柳田に「最近まんがを読んだか?」と聞くと、「もちろん読んだ。『ゲゲゲの鬼太郎』だ」と胸を張った。いや、そのまんがは俺たちが子どもの頃からあるんだよ。
そういうこともあって、僕は「空想科学 図書館通信」を始めた。高校生から「気になるまんがやアニメの疑問」を送ってもらい、柳田がそれを検証する原稿を書いて「通信」に載せ、希望される学校に無料で送る、というものだ。これを週1で続けるうちに、高校生がハマっているまんがやアニメの質問が届くようになった。
それから18年経ったいまでも「通信」は続けている。送り先は小中学校にも広がり、さまざまな質問を送ってくれる子どもたちのおかげで、柳田は年に数百冊のまんがを読むようになった。視野も広がって、だいぶ柔軟になったことは間違いない。
にもかかわらず、柳田の「わが道を行く」は健在だ。編集者が止めるのに、『機動戦士ガンダム』全47話の戦闘シーンをつぶさに観察、5日間かけて「主人公アムロの射撃命中率は、ジオン軍を上回る」という普通すぎる結論に至り、編集者にボツにされた。
あるポケモンが「泳いで太平洋を横断できる」と紹介されると、「太平洋横断」の具体的なルートが気になって、さまざまな都市のあいだの距離を調べ、最後までポケモンが出てこない原稿を書いた(当然ボツ)。まんがの登場人物の俊敏さや怪力ぶりを検証する原稿を執筆したものの、実は2コマしか出てこない脇役(名前もないような人)だった……ということなど数限りない。
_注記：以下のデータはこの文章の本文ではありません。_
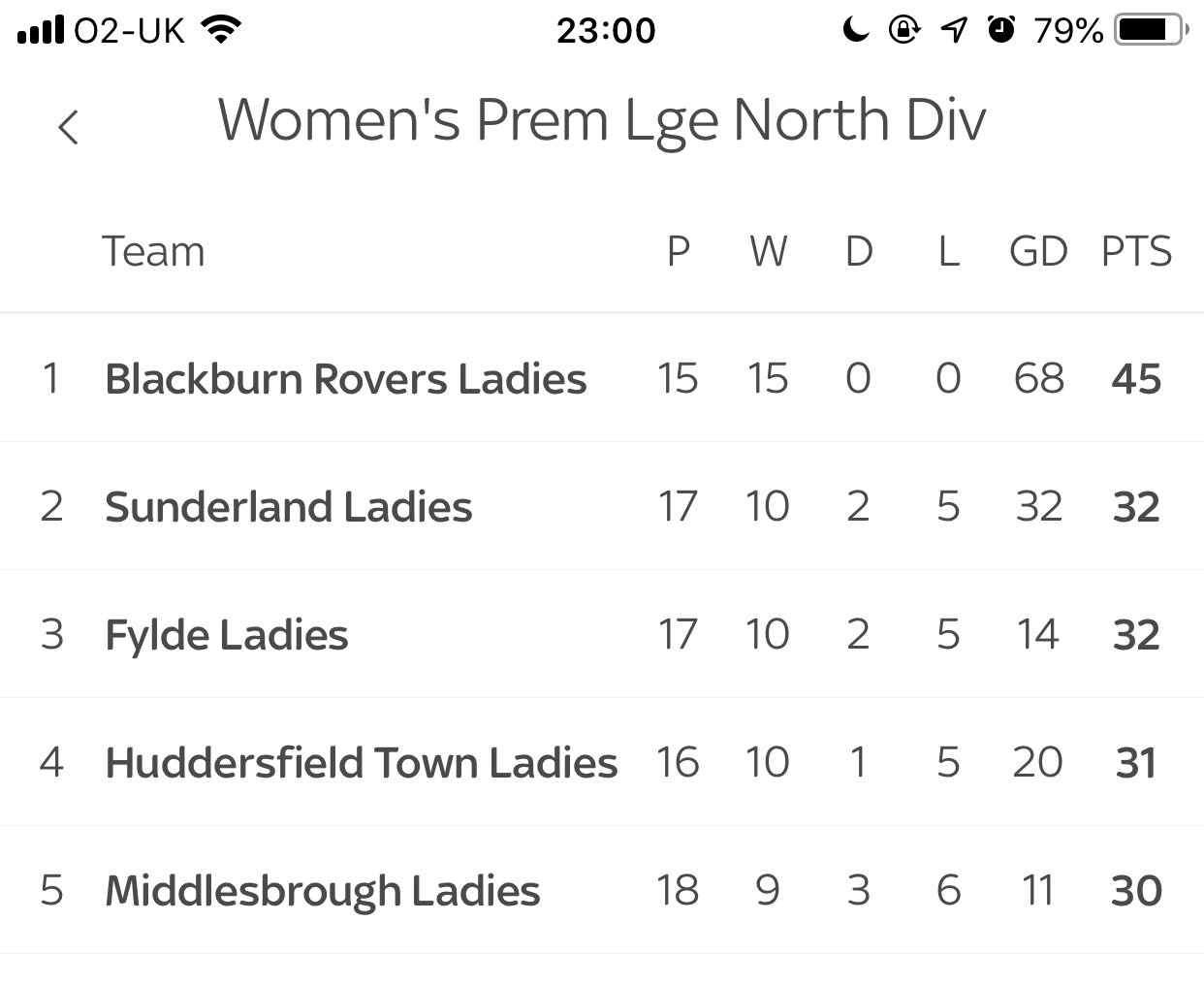
Task: Open Blackburn Rovers Ladies team row
Action: tap(345, 378)
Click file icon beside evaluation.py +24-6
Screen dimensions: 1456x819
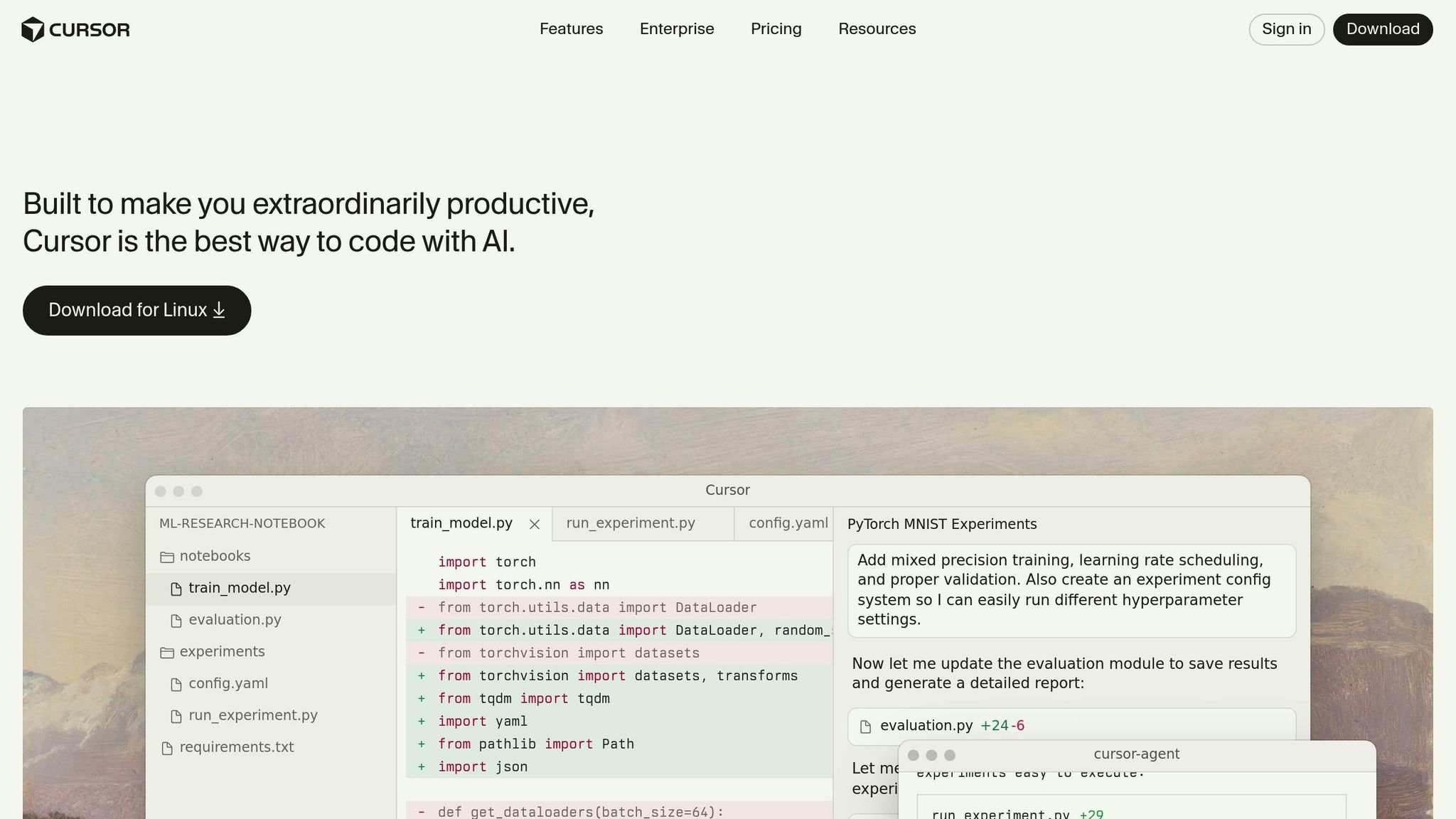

中学1年の春に知り合い、長くいっしょに仕事をしてきて、僕はしみじみ思う。柳田の「わが道を行く」は面白い。だが、放っておくと、ロクでもない道に行ってしまう。
『空想科学読本』や『ジュニア空想科学読本』が長く愛読されたのは、柳田自身の興味で本を作ったからではなく、質問をくれる読者の興味に寄り添おうと四苦八苦した成果だ。中学高校時代には級友たちが、学習塾では子どもたちが、本を書くようになってからは読者が、柳田の突っ走る方向を正しく導いてくれた。
大学をやめてしまったり、塾の方針を変えてしまったり……という痛恨の判断ミスは、必ず人の話を聞かなくなったときに起こっている。柳田の「わが道」は、周囲の多くの人々がいてこそ作られる。